▶ _Selected text_:
START
Chapter Three

Inuvik to Prince Rupert, British Columbia

The journey south took me back through the arctic tundra to Whitehorse and the picturesque little towns of Carcross (Caribou Crossing) and Atlin, British Columbia. Caribou Crossing was situated on Tagish Lake at a narrow channel where crossing the lake was possible. The lake formed part of the Taku Arm, a larger expanse of water (Lake Bennett) which eventually flows into the Yukon River. In bygone times, for thousands of years before the arrival of white man's civilisation, coastal Tlingit Indians traded here with inland Athabascan Indians. Caribou herds crossed this narrowest section of the lake on their annual migrations. The Indians, therefore, camped at the lake's shore and killed many of them for the replenishment of their supplies of meat and skins. This lifestyle, where Indians respected and balanced harmoniously with nature, taking only that which was necessary, had been viciously destroyed by the greed and lust for power by the new disrespectful 'civilisation'; where money and military might meant all. The gold diggers came in their thousands, firstly by horse and mule, then by train.

Today the old railway bridge and station are still standing, along with some hotels and settlers' cottages as a stark reminder of the period when the Indians were pushed out by white mans' greed for gold. There was also a sternwheeler docked alongside the lake and open to visiting tourists. I met the guide, an Tlingit woman, who invited me to her home to show me how to bake bread the Indian way. I welcomed the opportunity to experience this first hand.
END
▶ _Supplied material_:
START
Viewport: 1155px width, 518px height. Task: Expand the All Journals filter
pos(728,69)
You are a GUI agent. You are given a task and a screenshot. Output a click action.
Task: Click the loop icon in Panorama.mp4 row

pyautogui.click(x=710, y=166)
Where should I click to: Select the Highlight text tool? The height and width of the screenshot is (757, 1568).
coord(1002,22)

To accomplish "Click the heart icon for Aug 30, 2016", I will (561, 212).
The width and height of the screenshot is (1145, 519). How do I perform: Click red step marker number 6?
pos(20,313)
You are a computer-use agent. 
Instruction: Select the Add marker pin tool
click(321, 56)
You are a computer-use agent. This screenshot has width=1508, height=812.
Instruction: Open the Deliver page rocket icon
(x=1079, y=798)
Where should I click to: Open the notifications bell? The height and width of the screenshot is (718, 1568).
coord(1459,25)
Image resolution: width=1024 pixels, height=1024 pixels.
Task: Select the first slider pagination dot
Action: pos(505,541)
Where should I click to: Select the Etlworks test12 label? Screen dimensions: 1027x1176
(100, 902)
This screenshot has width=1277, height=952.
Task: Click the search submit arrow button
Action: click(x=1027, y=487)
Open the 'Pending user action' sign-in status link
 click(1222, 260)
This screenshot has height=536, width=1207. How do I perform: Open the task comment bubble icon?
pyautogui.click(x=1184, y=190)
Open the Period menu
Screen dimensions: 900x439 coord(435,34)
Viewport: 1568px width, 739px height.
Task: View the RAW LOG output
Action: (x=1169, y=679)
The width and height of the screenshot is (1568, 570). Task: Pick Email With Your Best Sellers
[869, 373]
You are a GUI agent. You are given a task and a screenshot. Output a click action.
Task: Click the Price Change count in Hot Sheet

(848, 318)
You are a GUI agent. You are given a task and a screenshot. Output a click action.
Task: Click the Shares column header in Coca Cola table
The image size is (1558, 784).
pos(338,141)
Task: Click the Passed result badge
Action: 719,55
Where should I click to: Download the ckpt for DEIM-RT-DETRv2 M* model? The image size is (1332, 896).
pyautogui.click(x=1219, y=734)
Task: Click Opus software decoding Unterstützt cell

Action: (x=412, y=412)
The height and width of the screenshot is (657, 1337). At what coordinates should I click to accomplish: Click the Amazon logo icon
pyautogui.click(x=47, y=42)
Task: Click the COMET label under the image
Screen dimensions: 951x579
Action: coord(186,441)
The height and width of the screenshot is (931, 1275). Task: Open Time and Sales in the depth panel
END
Write out the passage of the travel chapter starting at "Today the old" and ending at "this first hand.". The lines above play no part in this work.

▶ _In response_:
Today the old railway bridge and station are still standing, along with some hotels and settlers' cottages as a stark reminder of the period when the Indians were pushed out by white mans' greed for gold. There was also a sternwheeler docked alongside the lake and open to visiting tourists. I met the guide, an Tlingit woman, who invited me to her home to show me how to bake bread the Indian way. I welcomed the opportunity to experience this first hand.